REQUIRED WORK. Extract verbatim every line from the one containing "The image size is (1128, 894)." to the final line of the records below, inclusive, and exclude all pictures.

Stored data entries.
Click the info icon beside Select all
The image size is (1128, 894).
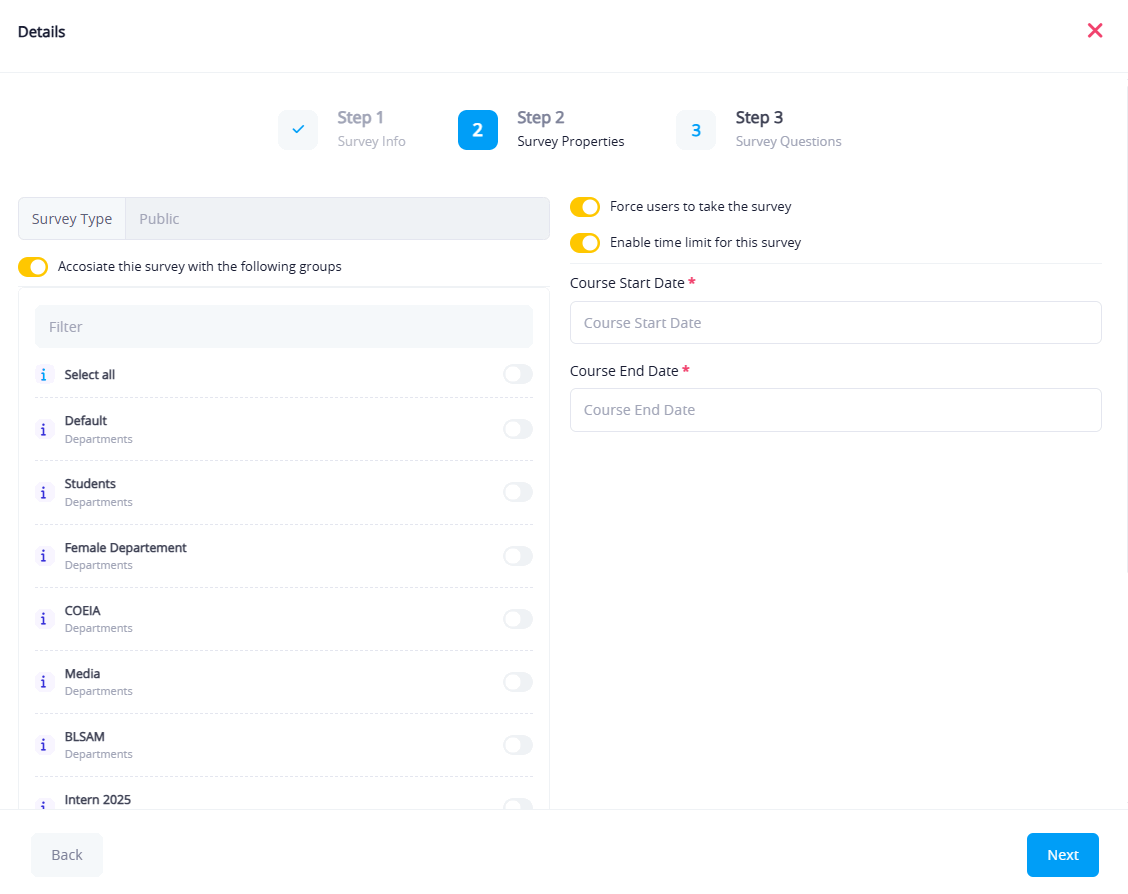click(43, 375)

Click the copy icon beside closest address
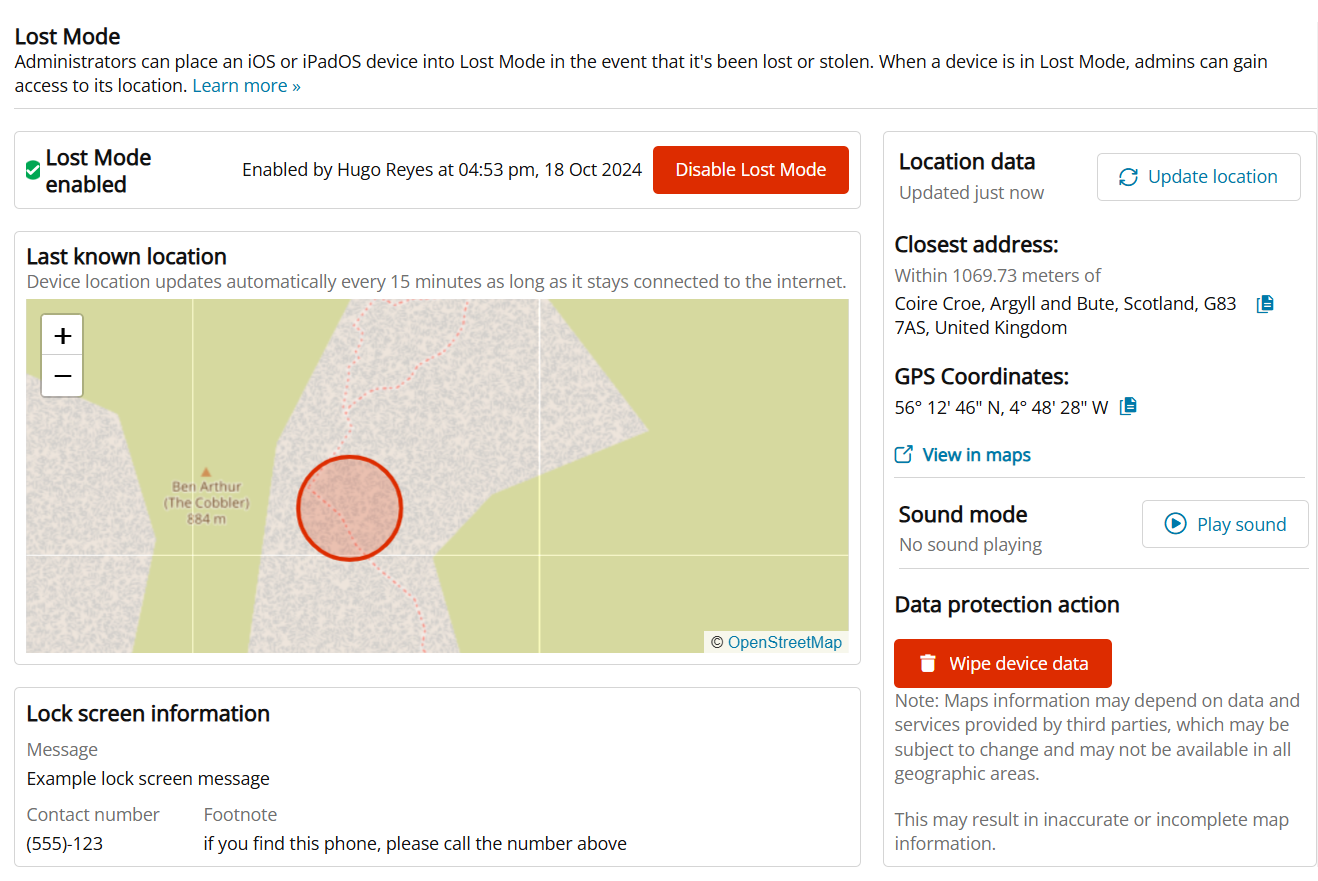[1265, 304]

TASK RESULT.
The image size is (1128, 894).
click(43, 375)

Click the copy icon beside closest address
[1265, 304]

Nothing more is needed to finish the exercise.